Can organizations ever give up their attachment to money?
“Financier leaving your little room/where the money is made but not spent,” wrote the poet W.H. Auden, “the game is up for you and for the others.” Auden’s warning to a sick society, written just after the 1929 Wall St crash, was very nearly fulfilled. Only the massive rearmament and mobilization of the late 1930s and the Second World War saved the financial system of the day from destruction.
And now, here we are again. The western economy may have collapsed completely by the time you read this (in which case you may not be reading it all); but, even if things don’t get quite that bad, it’s obvious that the game is up, not just for much of the finance industry, but for an entire philosophy of management and leadership—borrowed ultimately from that industry—which tries to motivate people through greed.
Incentives to be stupid
I wrote in an earlier post about the dangers of “monetizing” organizations: trying to motivate people by giving them financial incentives to do things. There’s a lot of agreement now that this approach can hurt organizations. Until the last few weeks, though, I don’t think anyone had appreciated quite how quickly it could completely destroy them.
The disappearance of the largest banks in the United States turns out, on examination, to be related to quite small and technical changes in the rules governing how much money they were allowed to borrow. Give somebody an incentive to be stupid and they will be stupid. Give somebody a large incentive to be stupid—like allowing them to borrow thirty times the capital of their bank to gamble with—and they will be extra-stupid. What are we going to do about this?
Obviously, different types of organizations will always have different relationships with money: a merchant bank and a school will never look at financial incentives in quite the same way. But it’s clear that the time has come to think again about a basic question: what effect does offering financial incentives to the workforce have on how an organization works? It used to be argued that organizations would benefit because people were motivated by more money to work harder. In fact, it turns out that people simply do more of what brings them extra money, at the expense of what doesn’t, even if the latter is actually more important.
Why is money supposed to motivate people?
It can’t be because people value money as money—like a miser, dripping gold coins through his fingers in a darkened cellar. That would be pathological. Presumably it’s because of what money is supposed to bring: status, freedom, and, most of all possessions. These things are supposed to make us happy. And the purpose of earning money is ultimately to be happy . . . Isn’t it?

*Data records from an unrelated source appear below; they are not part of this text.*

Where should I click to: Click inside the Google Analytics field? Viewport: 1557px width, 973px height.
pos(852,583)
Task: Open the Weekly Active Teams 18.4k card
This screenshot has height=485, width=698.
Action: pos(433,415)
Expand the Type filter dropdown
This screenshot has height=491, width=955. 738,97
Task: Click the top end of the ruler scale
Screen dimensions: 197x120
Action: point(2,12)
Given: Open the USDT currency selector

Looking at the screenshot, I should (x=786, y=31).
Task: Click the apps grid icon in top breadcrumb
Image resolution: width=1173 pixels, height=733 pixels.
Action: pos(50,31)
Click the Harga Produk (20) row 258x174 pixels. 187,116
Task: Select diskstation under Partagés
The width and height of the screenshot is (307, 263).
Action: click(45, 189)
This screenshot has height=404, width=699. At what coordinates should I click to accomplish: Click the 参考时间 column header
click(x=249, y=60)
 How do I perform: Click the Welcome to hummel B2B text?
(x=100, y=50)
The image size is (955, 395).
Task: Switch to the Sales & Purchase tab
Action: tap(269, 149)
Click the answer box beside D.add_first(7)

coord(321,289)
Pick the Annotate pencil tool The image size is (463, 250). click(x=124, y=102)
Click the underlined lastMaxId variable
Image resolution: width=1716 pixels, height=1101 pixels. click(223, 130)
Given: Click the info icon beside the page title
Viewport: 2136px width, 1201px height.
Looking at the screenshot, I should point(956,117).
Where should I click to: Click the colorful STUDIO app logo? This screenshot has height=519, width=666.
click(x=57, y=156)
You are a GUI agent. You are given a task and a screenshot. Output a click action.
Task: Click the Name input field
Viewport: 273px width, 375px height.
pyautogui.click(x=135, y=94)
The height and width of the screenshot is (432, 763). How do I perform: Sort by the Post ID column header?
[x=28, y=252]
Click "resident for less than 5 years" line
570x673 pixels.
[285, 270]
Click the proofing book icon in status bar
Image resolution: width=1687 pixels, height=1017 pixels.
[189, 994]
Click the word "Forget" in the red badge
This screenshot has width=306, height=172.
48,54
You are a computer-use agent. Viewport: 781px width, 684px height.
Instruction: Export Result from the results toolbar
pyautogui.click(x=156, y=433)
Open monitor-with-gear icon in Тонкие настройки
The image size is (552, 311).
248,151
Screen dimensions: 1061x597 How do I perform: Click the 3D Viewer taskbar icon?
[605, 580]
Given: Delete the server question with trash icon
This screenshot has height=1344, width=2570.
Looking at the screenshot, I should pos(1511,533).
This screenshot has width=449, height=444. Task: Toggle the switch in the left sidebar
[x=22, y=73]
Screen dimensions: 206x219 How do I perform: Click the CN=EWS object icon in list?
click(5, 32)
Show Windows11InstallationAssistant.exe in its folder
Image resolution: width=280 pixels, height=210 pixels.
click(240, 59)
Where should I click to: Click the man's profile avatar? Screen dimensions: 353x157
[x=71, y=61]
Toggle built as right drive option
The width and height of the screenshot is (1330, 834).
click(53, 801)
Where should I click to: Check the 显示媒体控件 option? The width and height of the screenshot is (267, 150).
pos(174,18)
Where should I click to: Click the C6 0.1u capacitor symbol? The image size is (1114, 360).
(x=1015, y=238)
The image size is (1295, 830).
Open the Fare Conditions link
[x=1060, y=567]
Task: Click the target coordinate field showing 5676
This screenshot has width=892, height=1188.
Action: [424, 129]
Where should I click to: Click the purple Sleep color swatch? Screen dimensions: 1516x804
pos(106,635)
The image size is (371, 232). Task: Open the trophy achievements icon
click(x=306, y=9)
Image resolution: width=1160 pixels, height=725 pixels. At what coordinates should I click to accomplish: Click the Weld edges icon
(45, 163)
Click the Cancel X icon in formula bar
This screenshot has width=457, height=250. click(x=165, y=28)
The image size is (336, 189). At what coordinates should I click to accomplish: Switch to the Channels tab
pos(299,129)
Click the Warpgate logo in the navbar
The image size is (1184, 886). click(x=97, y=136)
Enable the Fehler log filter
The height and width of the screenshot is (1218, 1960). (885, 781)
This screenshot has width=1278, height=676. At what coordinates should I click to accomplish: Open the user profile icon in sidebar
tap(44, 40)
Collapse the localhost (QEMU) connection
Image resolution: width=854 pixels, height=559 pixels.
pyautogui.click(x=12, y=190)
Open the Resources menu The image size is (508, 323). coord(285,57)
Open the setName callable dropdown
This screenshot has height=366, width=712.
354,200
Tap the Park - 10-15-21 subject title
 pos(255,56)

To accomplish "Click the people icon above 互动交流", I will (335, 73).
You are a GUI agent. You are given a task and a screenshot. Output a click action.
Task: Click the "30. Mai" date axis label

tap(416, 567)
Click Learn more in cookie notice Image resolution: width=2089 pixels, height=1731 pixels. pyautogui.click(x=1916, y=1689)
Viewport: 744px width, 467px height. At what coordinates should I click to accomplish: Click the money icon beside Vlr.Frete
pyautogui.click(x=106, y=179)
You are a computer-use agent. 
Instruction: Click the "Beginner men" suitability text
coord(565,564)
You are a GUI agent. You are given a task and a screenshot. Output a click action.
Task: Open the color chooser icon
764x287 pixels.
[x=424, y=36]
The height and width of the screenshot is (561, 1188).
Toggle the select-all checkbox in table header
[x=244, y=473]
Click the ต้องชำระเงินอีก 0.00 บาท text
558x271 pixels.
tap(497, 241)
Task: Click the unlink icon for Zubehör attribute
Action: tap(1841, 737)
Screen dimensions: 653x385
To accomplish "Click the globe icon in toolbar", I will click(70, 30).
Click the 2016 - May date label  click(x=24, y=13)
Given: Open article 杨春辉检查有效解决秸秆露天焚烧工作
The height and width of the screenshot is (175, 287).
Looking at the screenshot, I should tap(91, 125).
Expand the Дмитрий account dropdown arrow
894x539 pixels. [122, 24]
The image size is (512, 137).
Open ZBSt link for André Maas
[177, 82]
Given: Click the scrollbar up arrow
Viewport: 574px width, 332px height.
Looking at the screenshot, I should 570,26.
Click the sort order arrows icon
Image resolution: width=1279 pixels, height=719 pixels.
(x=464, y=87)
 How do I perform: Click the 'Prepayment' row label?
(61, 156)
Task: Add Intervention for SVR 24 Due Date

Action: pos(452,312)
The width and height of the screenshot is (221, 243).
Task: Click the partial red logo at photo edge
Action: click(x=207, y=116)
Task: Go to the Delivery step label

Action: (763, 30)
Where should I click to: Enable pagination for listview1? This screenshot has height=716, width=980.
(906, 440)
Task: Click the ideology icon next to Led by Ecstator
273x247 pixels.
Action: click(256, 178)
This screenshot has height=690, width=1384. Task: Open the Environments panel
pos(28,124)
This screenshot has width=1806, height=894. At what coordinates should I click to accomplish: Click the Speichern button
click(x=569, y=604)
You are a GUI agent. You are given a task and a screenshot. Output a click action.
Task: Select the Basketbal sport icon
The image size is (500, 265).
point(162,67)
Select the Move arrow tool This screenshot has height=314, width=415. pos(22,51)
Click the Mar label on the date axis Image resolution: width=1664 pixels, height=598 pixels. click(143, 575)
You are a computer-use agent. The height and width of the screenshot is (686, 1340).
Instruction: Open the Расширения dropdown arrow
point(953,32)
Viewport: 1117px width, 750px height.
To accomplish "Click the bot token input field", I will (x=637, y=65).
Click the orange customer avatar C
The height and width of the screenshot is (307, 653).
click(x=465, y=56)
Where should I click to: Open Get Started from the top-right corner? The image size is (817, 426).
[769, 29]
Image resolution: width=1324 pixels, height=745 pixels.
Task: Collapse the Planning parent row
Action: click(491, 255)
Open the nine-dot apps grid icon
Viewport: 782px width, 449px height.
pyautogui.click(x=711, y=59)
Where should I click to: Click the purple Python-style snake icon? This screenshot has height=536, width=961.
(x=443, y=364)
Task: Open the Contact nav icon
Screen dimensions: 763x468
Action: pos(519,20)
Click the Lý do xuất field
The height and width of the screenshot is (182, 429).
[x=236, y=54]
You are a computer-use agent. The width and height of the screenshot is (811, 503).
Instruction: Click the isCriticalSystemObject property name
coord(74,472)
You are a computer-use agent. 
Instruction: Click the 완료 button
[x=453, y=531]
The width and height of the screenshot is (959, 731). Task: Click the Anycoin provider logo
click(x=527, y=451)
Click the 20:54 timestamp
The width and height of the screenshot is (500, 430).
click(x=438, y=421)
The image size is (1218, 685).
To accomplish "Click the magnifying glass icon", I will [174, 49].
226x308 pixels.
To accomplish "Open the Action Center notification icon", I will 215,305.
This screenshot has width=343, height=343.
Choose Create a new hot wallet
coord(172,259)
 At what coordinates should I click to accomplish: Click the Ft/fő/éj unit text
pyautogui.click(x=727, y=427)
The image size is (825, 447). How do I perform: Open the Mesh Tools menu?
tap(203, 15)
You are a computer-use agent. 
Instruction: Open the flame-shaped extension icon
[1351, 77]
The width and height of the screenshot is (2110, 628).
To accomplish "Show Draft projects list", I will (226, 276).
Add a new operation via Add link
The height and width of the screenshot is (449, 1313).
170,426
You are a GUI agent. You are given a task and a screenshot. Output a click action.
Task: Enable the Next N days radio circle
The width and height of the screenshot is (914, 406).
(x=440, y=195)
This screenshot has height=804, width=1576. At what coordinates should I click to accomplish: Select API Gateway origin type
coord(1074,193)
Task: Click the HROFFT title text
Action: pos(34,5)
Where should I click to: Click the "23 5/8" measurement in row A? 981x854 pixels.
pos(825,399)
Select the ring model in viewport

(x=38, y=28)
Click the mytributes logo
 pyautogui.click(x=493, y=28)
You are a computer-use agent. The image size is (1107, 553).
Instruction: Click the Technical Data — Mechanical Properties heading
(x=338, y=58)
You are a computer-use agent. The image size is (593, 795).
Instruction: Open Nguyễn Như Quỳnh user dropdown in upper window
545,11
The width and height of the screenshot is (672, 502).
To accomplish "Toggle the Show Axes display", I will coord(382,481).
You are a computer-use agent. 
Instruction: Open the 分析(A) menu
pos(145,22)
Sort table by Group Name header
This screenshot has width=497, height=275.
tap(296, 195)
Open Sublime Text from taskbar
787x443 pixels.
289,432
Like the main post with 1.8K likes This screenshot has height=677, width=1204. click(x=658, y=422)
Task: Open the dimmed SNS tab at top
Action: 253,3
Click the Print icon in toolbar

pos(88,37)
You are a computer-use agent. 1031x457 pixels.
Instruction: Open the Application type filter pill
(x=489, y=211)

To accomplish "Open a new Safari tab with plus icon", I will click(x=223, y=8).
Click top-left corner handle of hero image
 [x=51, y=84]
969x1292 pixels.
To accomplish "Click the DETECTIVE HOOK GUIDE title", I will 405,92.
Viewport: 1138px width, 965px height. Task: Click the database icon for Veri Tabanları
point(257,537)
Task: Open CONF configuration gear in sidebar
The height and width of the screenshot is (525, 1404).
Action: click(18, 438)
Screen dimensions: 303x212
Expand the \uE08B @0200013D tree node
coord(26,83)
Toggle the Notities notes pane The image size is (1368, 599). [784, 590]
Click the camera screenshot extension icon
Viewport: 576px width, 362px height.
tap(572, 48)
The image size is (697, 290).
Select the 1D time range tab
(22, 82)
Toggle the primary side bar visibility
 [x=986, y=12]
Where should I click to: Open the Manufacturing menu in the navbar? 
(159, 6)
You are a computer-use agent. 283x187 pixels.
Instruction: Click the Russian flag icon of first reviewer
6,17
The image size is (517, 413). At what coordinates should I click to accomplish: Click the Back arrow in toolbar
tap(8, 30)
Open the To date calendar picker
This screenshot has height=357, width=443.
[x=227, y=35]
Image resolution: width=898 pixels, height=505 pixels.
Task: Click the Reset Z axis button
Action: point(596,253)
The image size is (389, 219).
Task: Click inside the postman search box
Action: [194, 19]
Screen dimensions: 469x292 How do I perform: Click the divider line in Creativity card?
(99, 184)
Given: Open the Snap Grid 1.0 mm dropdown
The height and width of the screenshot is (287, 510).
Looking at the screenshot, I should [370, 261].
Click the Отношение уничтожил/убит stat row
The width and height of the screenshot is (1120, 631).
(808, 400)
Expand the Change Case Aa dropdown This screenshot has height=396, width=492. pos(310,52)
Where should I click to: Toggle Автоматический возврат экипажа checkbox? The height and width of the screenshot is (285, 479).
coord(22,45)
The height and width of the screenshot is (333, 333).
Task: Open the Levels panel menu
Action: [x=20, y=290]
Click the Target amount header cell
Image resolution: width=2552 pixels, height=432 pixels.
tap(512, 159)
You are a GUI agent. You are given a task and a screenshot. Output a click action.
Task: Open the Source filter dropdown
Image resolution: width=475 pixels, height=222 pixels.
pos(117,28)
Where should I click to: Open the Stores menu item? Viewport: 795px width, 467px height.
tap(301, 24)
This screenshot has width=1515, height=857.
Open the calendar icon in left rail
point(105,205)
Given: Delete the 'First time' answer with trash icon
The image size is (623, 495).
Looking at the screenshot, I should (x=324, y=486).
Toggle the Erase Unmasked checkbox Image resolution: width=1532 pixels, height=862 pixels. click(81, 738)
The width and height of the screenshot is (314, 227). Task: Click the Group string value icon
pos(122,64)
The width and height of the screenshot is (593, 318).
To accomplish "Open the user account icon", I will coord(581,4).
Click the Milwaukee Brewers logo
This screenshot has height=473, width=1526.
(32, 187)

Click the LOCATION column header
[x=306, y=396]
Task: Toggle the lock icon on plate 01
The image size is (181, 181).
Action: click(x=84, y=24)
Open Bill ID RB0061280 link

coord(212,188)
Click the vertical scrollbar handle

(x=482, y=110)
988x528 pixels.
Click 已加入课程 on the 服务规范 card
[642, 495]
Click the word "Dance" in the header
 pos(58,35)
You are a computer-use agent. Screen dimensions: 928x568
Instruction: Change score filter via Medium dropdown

At this point, we should remember that Buddhists have always argued that it’s precisely this hunger for the things that money is able to buy—“attachment” as it’s called—which is at the root of unhappiness. [Navajo myth refers to evil and witchcraft as "the way to make money."—Editor] True happiness comes from letting these attachments go. Some people interpret this as giving up all your possessions and going to live in a wooden hut in the forest. That can work in certain cases, but it’s not money or what money can buy which is the problem, but rather our relationship with these things. Too often, we don’t own these possessions: they own us.
Rethinking our relationship with money
The cure for this problem is to rethink our relationship with money—not just as individuals, but as leaders and members of organizations. For some years now, organizations have tried to motivate people by extrinsic rewards—money, status and so forth—rather than the intrinsic rewards of the job itself. As a result, people have come to measure their worth by their salary, the size of their office or the type of car they have been given. Yet, as Buddhists have long pointed out, unlike job satisfaction, extrinsic rewards can never be big enough to make us satisfied forever. There’s always more money, a bigger office, a better car. No wonder so many people in organizations today are rich and still unhappy.
Workers in organizations take their cues from the top. A good start would be a rigorous programme to ban every single financial incentive. Then, when the attachment to money and status has been flushed out of the system, you can start building a new system in which money is just a way of translating work into the means of living; and status comes not from the size of your salary, you office or your car, but the respect of your peers.
Organisations which hope to survive will have to move in this direction anyway. The sooner they start doing it the better. As Auden wrote in the same poem: “it is later than you think”.